SINGAPORE - She still hates the noise her husband makes when he stumbles into bed at night.
And he knows better than to "engage" her when she is stewing, admits Mr Peter Pong.
Yet, in May, the Pongs will be celebrating their 60th anniversary, making them one of the longest-married couples in Singapore.
Mrs Helen Pong, 83, says: "No marriage is without fights or quarrels. If you have faith and patience, your marriage will last."
And yes, like others, they've fought over their children and other trivial matters.
"Like everyone else, we didn't know how to raise children or how to be better partners," says Mr Pong, 90, a retired sales manager of a stationery company.
"We learnt along the way."
Their three children are now aged between 47 and 59.
Mr Pong, who survived World War II at the age of 18, believes that destiny led him to his biggest prize - winning his wife's heart.
He says: "I knew she was the one when I first met her.
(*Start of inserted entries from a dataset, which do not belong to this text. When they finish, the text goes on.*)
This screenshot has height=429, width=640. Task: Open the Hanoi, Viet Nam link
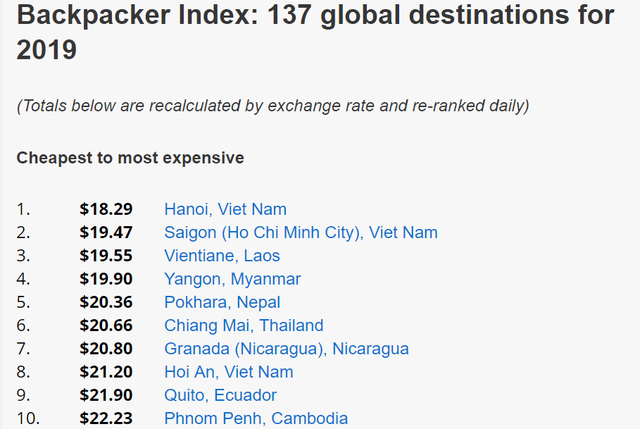coord(225,209)
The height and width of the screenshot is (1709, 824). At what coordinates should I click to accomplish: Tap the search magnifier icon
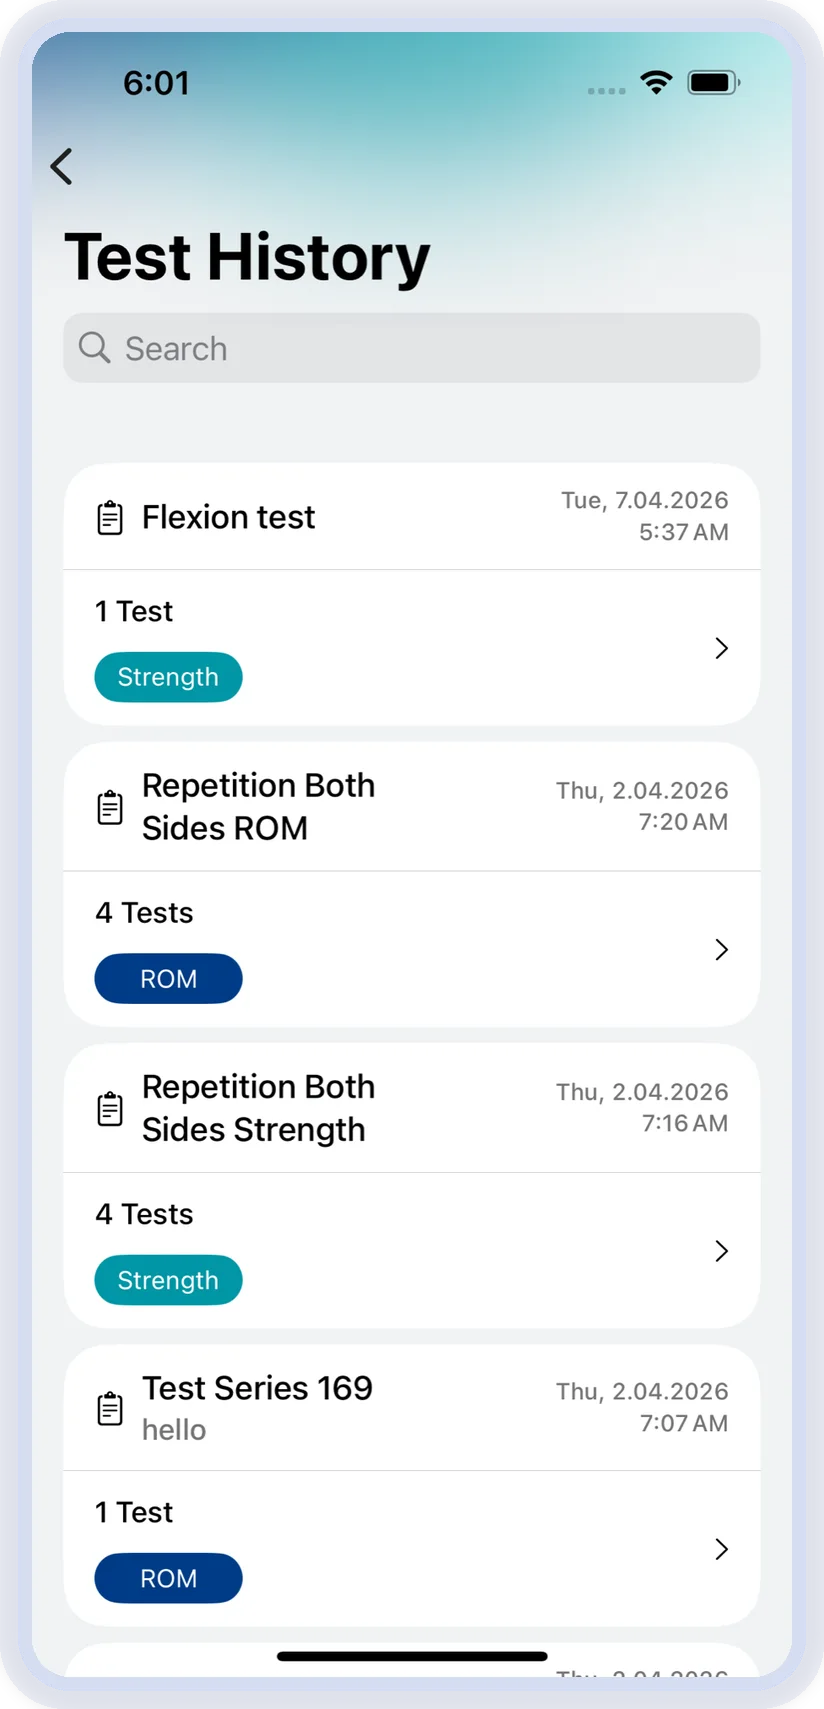click(x=94, y=348)
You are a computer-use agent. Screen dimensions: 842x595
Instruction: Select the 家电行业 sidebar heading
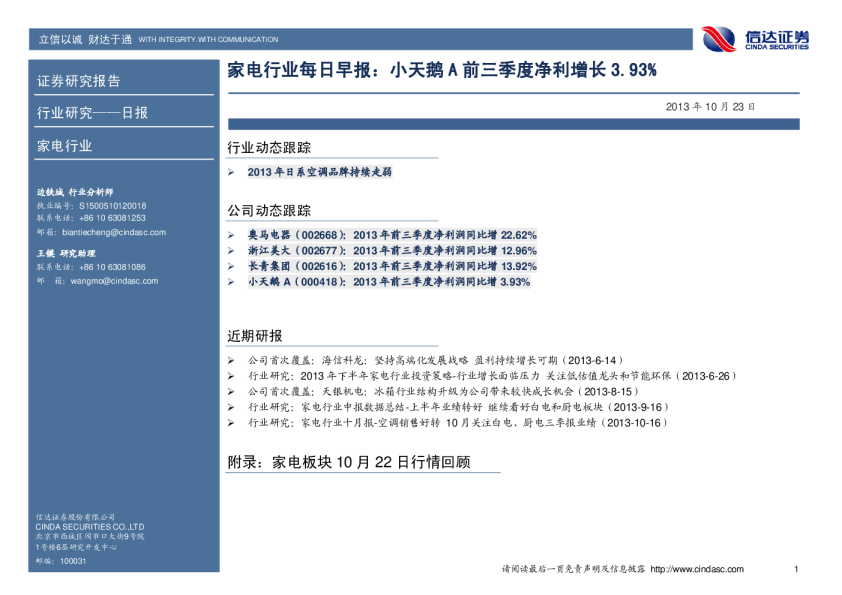pos(64,145)
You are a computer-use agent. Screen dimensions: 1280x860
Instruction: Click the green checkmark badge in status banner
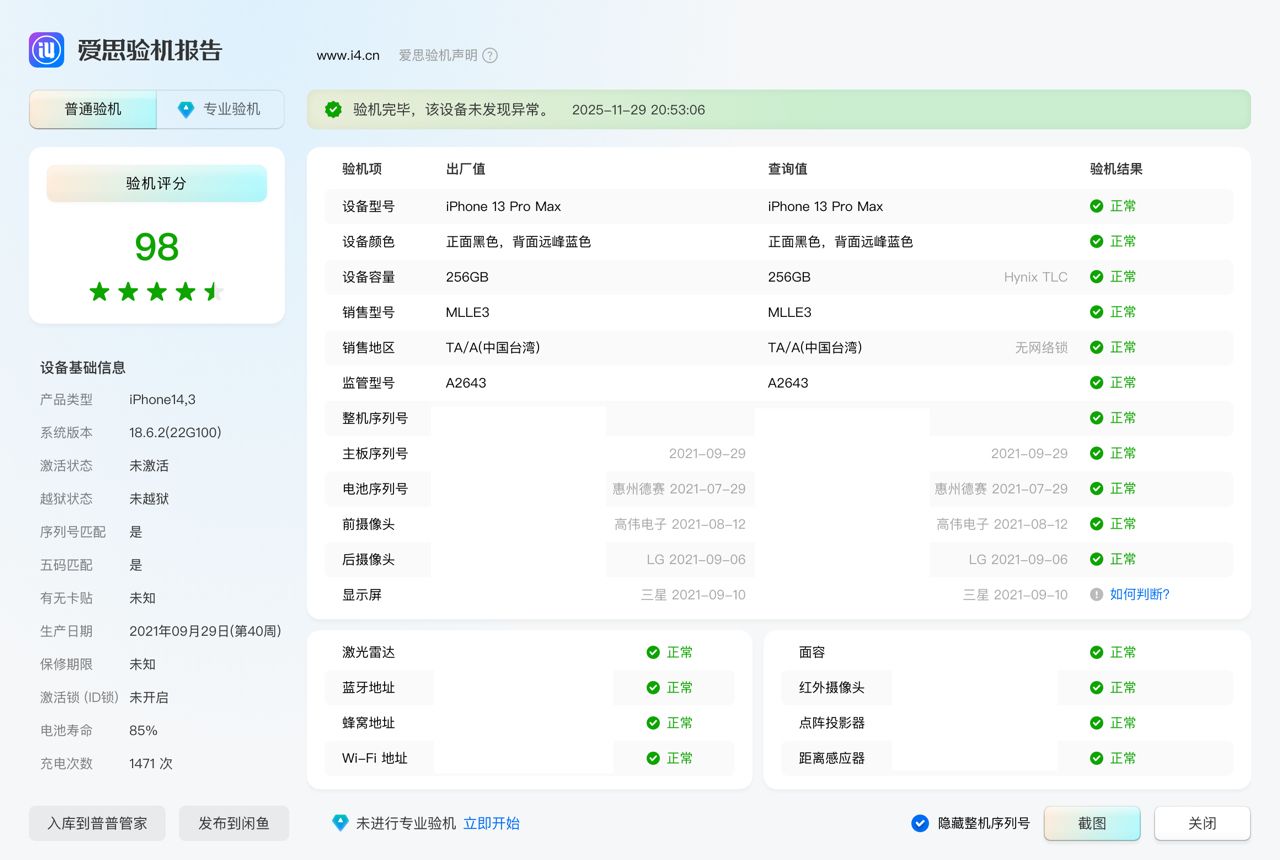click(333, 110)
And in all these years, I didn't look at anyone else because she's the love of my life."
They met at a coffee shop in Koek Road when Mrs Pong was 19.
Mrs Pong says with a laugh: "At the first meeting with my mother, he addressed her as 'Pak Mou' (a polite term in Cantonese for auntie). After that she (Mrs Pong's mother) allowed him to continue dating me."
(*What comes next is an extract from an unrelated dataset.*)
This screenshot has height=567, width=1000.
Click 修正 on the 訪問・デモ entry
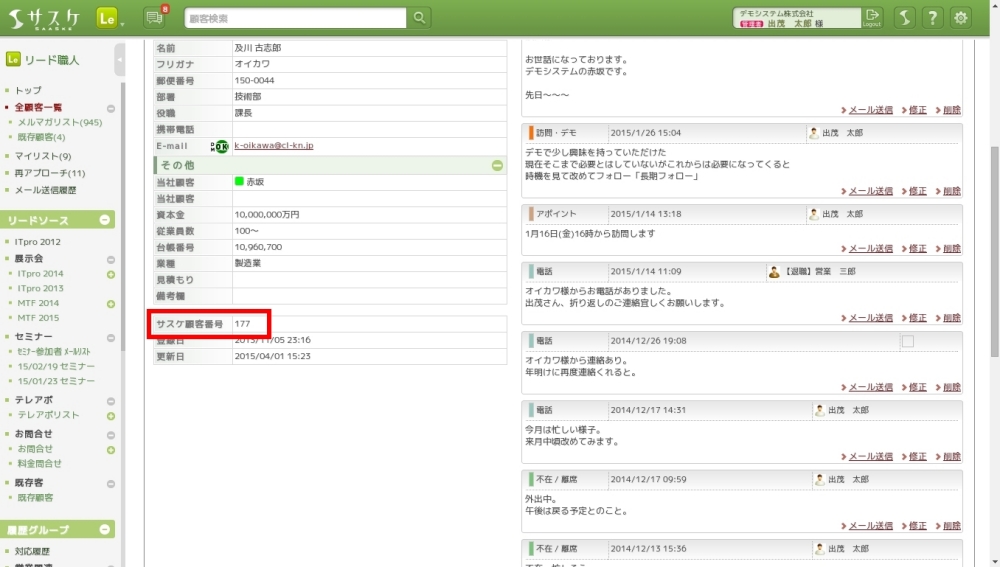[917, 191]
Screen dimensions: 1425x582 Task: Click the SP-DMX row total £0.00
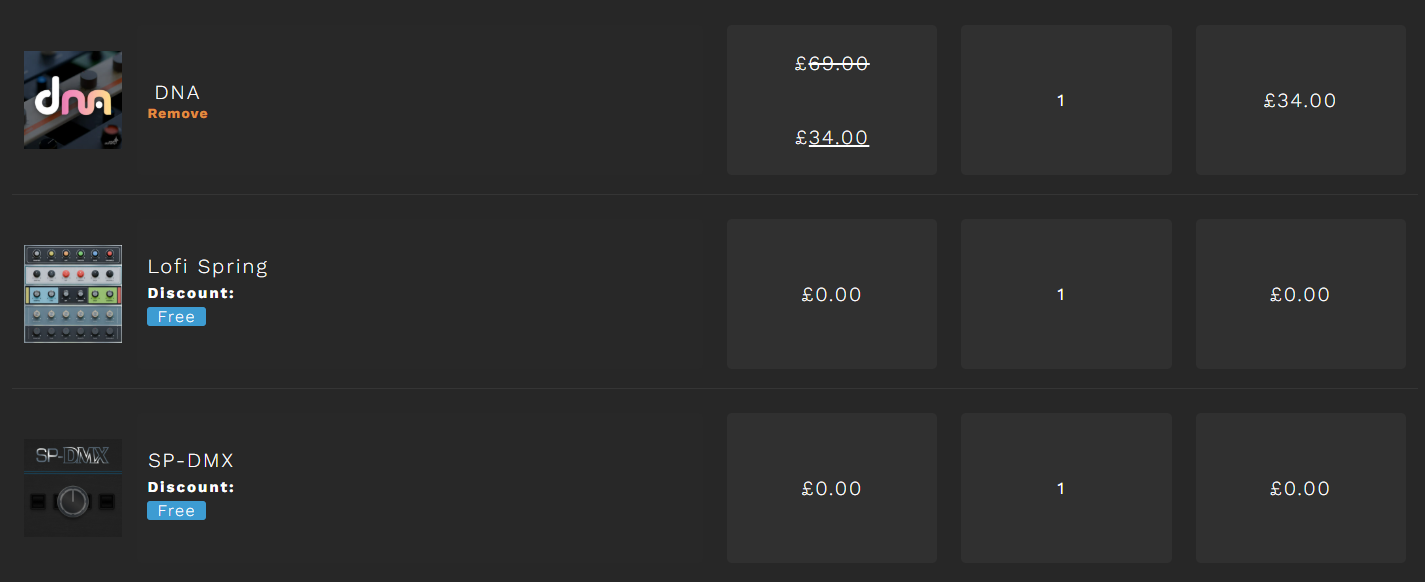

They shyly admit they have been holding hands ever since.
Is that their secret to a long-lived marriage?
The couple laugh, saying there is no secret. But they strongly believe in two F-words - forgiveness and faithfulness - with a dash of give and take.
Mrs Pong says: "My husband drives me crazy sometimes, but we often apologise to each other because we don't want to keep grudges."
At their Serangoon North flat, among the family photos, is a pair of golden peaches.
Encased in a protective glass cover, the golden peaches, which symbolise longevity, were won by the Pongs in a Golden Couple contest in 1998, around their 50th wedding anniversary.
Mrs Pong says: "I know only a handful of 'golden couples'. Sadly, usually one of them doesn't make it to see the 50th anniversary."
The Pongs' long love story was almost cut short once.
In 2007, Mrs Pong was struck with a severe case of acute pancreatitis. The doctor had told the family there was only a 10 per cent chance of survival.
Mr Pong had feared the worst. He says: "We all cried that day.
"I can't imagine what life would be without her. I learnt not to take her for granted after that experience. I realised I still loved her."
Their youngest child, Mr Chris Pong, says it warms his heart whenever he sees his parents hold hands. He says: "It's rare to see elderly couples act that way."
Touched by what her husband just said in the interview, Mrs Pong reaches over.
He looks her in the eye and says: "I may not have any money to buy you diamonds for our diamond anniversary, but I give you my heart."